• **EXERCISE OBJECTIVE**
Please continue the text on Bitcoin and its shared ledger, starting right after its last sentence.

It’s now more analogous to how you might
exchange Dollars for Euros or any other currency
on the open market, it’s just its own independent
thing.
This is the first important thing to understand
about Bitcoin, or any other cryptocurrency:
What it is is a ledger; the history of transactions
is the currency.
Of course, with Bitcoin money doesn’t enter
the Ledger with people buying into using cash,
I’ll get to how new money enters the ledger
in just a few minutes.
Before that, there’s an even more significant
difference between our current system of LedgerDollars
how cryptocurrencies works.
So far, I’ve said that this ledger is some
public place, like a website where anyone
can add new lines.
But this requires trusting a central location.
Namely, who hosts that website?
Who controls the rules of adding new lines?
To remove that bit of trust, we’ll have
everyone keep their own copy of the ledger.
Then to make a transaction, like “Alice
pays Bob 100 LedgerDollars”, you broadcast
into the world for people to hear and record
on their own private Ledgers.
But unless we do something more, this system
would absurdly bad.
How can you get everyone to agree on what
the right ledger is?
When Bob receives the transaction “Alice
pays Bob 10 LedgerDollars”, how can he be
sure that everyone else received and believes
that same transaction?
That he’ll be able to later use those 10
LedgerDollars to make a trade with Charlie.
Really, imagine yourself just listening to
transactions being broadcast.
How can you be sure that everyone else is
recording the same transactions in the same
order?
Now we’ve hit on an interesting puzzle:
Can you come up with a protocol for how to
accept or reject transactions and in what
order so that you can feel confident that
anyone else in the world following the same
protocol has a personal ledger that looks
the same as yours?
This is the problem addressed in the original
Bitcoin paper.
At a high level, the solution Bitcoin offers
to trust whichever ledger has the most computational
work put into it.
I’ll take a moment to explain what exactly
that means, which involves this thing called
a “Cryptographic hash function”.
The general idea we’ll build to is that
if you use computational work as a basis for
what to trust, you can make it so that fraudulent
transactions and conflicting ledgers would
require an infeasible amount of computation.

• **RECORDED INFORMATION**
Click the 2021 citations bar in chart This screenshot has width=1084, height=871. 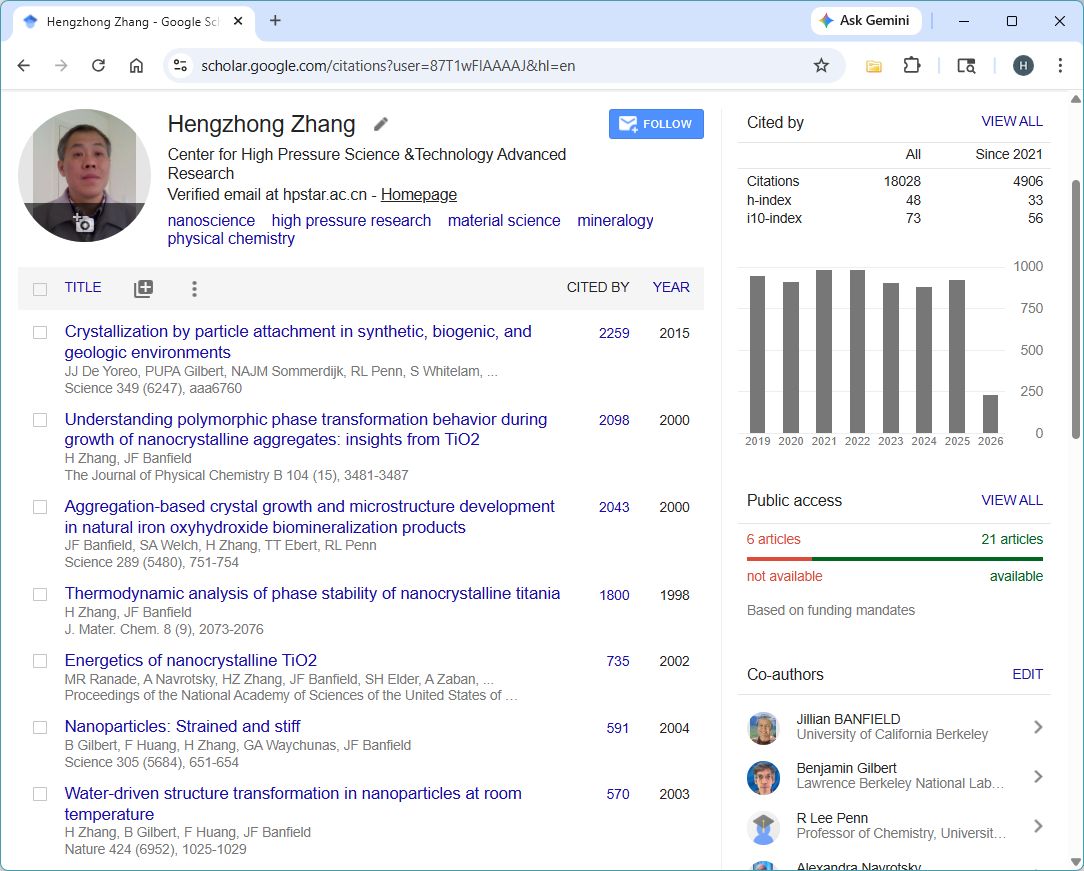pyautogui.click(x=824, y=351)
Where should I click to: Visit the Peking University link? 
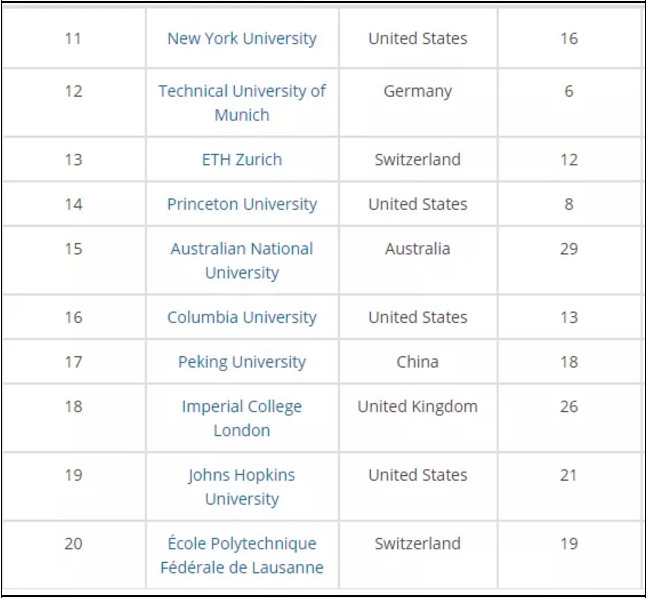tap(242, 363)
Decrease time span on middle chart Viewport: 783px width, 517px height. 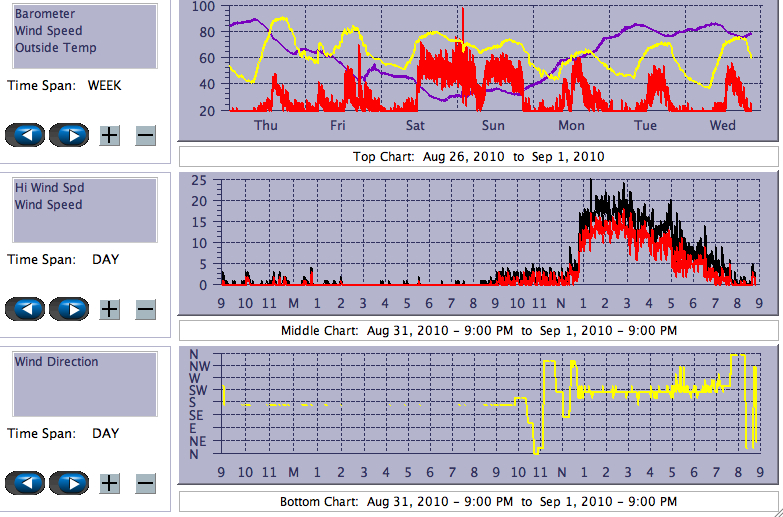tap(145, 309)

• **THE RESPONSE**
Again, this is getting well into the weeds
beyond what anyone would need to know just
to use a currency like this.
But it’s a really cool idea, and if you
understand it, you understand the heart of
bitcoin and other cryptocurrencies.
A hash function takes in any kind of message
or file, and outputs a string of bits with
a fixed length, like 256 bits.
This output is called the “hash” or “digest”
of the message, and it’s meant to look random.
It’s not random; it always gives the same
output for a given input.
But the idea is that when you slightly change
the input, maybe editing just one character,
the resulting hash changes completely.
In fact, for the hash function I’m showing
here, called SHA256, the way that output changes
as you slightly change the input is entirely
unpredictable.
You see, this is not just any hash function,
it’s a cryptographic hash function.
That means it’s infeasible to compute in
the reverse direction.
If I show you some specific string of 1’s
and 0’s and ask you to find an input message
so that the SHA256 hash of that message gives
this exact string of bits, you will have no
better method than to guess and check.
Again, if you want a feel for just how much
computation would be needed to go through
2256 guesses, take a look at the supplement
video.
I actually had way too much fun writing that
thing.
You might think you could reverse engineer
the desired input by really digging through
the details of how the function works, but
no one has ever found a way to do that.
Interestingly, there’s no proof that it’s
hard to compute in the reverse direction,
yet a huge amount of modern security depends
on cryptographic hash functions.
If you were to take a look at what algorithms
underlie the secure connection that your browser
is making with YouTube right now, or that
it makes with a bank, you will likely see
a name like SHA256 in there.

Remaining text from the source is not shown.